This vision did not emerge out of a vacuum. The drive for an endowment that would support the arts and the humanities—what became the National Endowment for the Arts and the National Endowment for the Humanities—was very much informed by the emerging concerns of the decade. The Space Race, the proliferation of television as a “vast wasteland,” to quote former FCC chairman Newton Minnow, and the passions of scholars, journalists, philanthropists and senior government officials convinced Members of Congress from both parties that American global leadership and democracy would not endure through technology alone. Rather, as the legislation stated, “democracy demands wisdom and vision in its citizens.” The act continued, “It must therefore foster and support a form of education, and access to the arts and the humanities, designed to make people of all backgrounds and wherever located masters of their technology and not its unthinking servants.”
“Democracy demands wisdom and vision in its citizens. It must therefore foster and support a form of education, and access to the arts and the humanities, designed to make people of all backgrounds and wherever located masters of their technology and not its unthinking servants.” - National Foundation on the Arts and the Humanities Act of 1965
Initially focused on large national projects, starting in the 1970s the humanities endowment instituted a “state committee” model to reach local populations in more effective ways and address local questions.
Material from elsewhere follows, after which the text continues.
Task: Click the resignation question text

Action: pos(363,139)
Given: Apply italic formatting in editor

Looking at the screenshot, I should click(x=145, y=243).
By the 1980s, these “state committees” had transformed into the “state humanities councils” that we have today (e.g., Nevada Humanities Council, Michigan Humanities Council, etc). Since the state humanities councils have very few staff and serve the entirety of their states, Congress charged NEH with ensuring that a portion of its federal funding each year got passed to the states and territories for them to support their local programs. Over the years these funds have helped support libraries, museums, historical sites, high schools, colleges, lecture series, oral histories, historical reenactments, book festivals, teacher institutes, digital encyclopedia and fellowships for writers, educators and scholars.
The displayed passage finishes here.